* _Material provided_:
══════════════════════════════

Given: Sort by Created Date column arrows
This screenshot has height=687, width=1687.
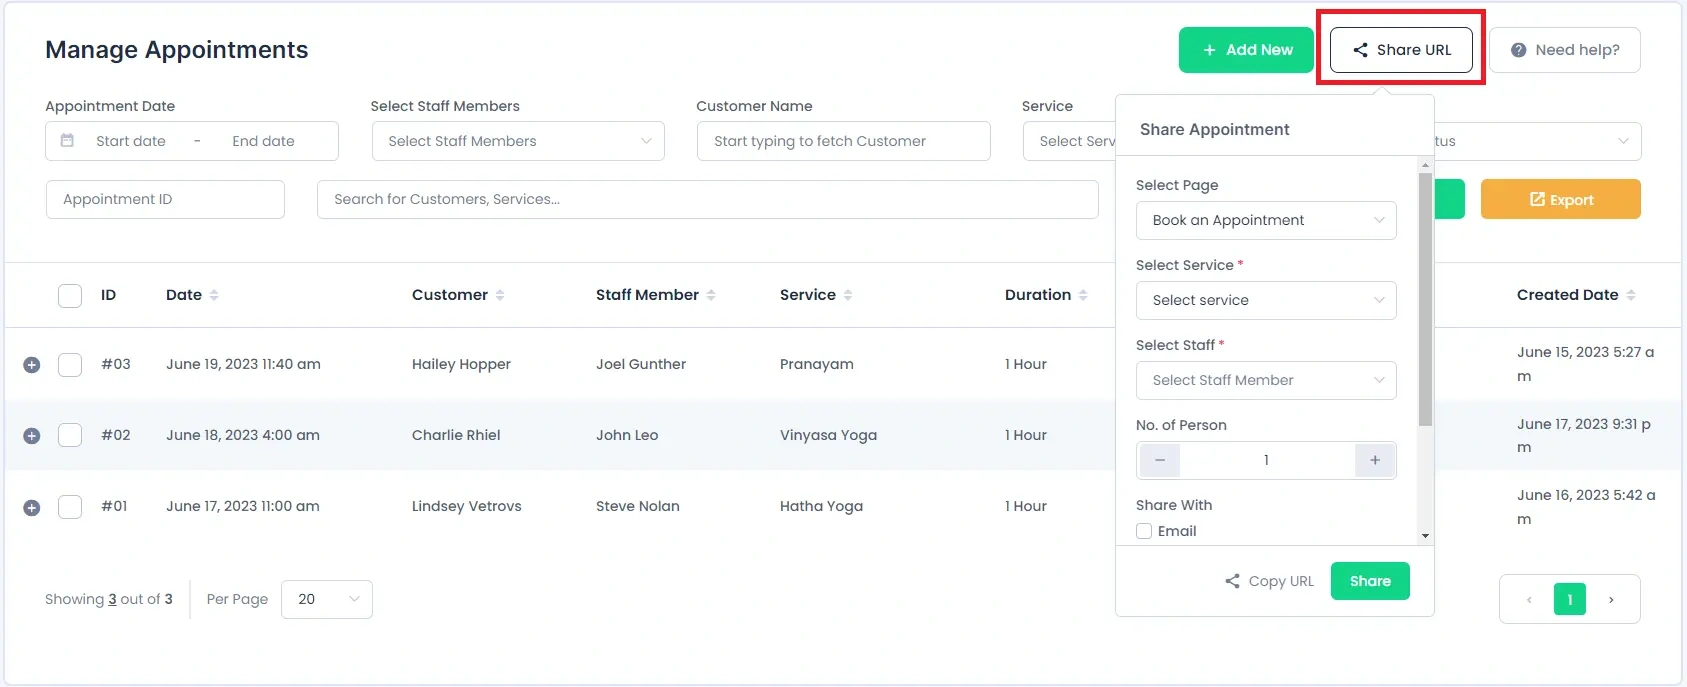Looking at the screenshot, I should click(x=1631, y=295).
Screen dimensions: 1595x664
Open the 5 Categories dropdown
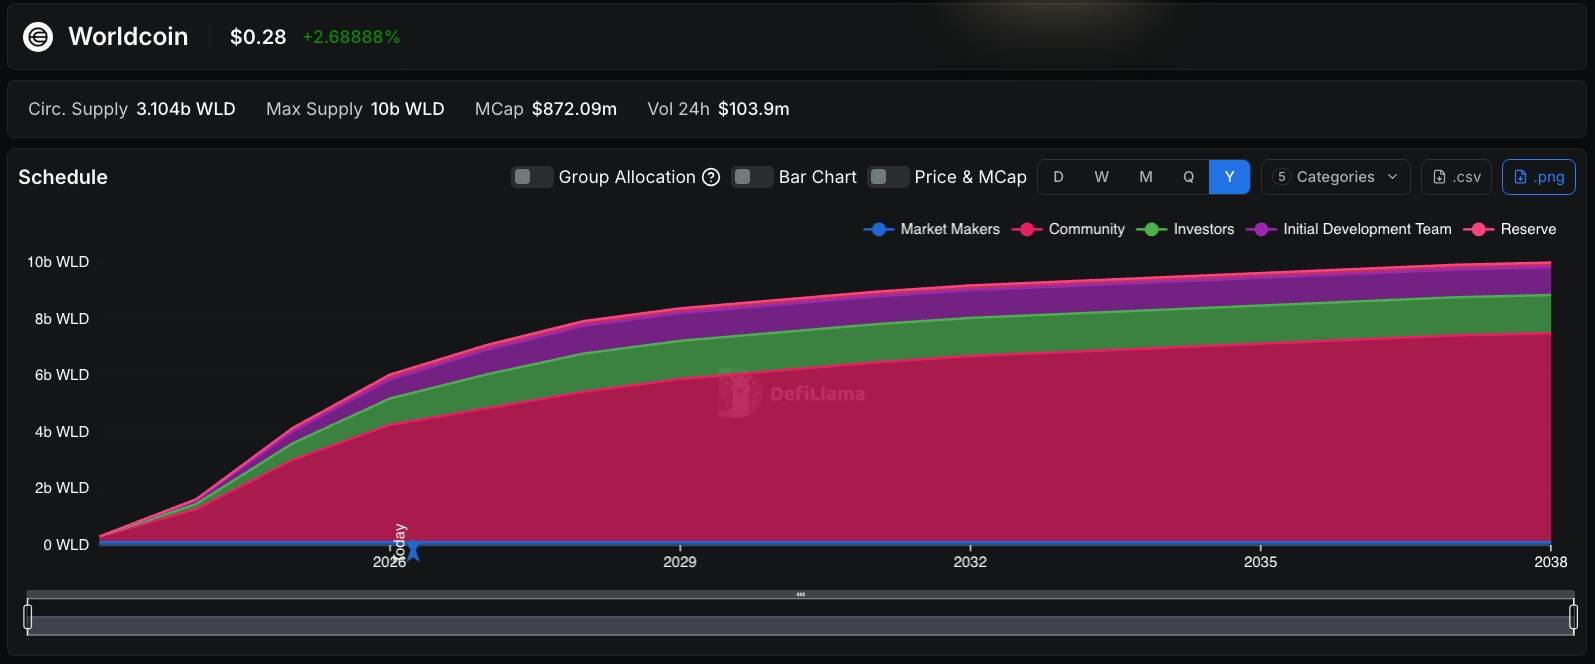pos(1335,177)

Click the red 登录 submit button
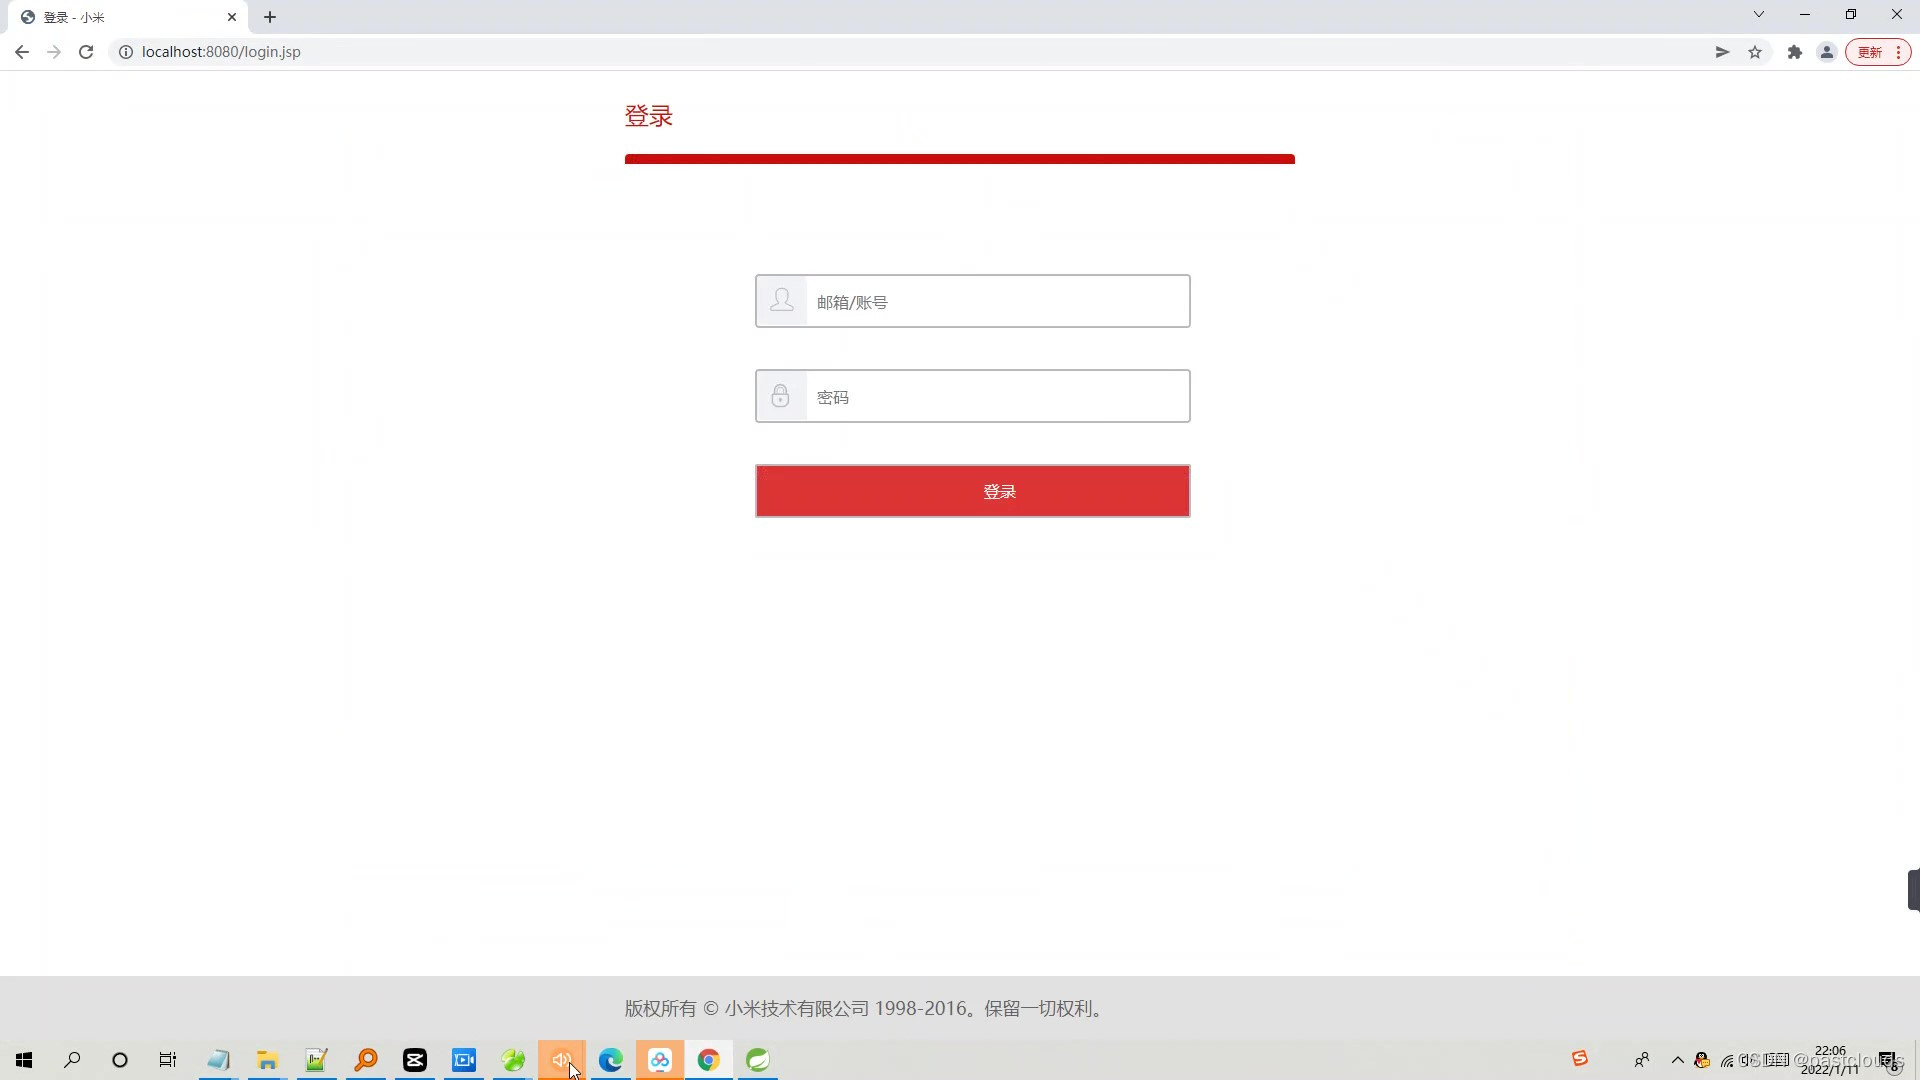(972, 491)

══════════════════════════════

* _Work to do_: Rewrite all of the data above, renaming "dropdown" to "menu" and keeping everything else the same. Leave the pictures out of your answer.

* _Response for this exercise_:
Given: Sort by Created Date column arrows
This screenshot has height=687, width=1687.
Looking at the screenshot, I should click(x=1631, y=295).
Screen dimensions: 1595x664
Open the 5 Categories menu
pos(1335,177)

Click the red 登录 submit button
(972, 491)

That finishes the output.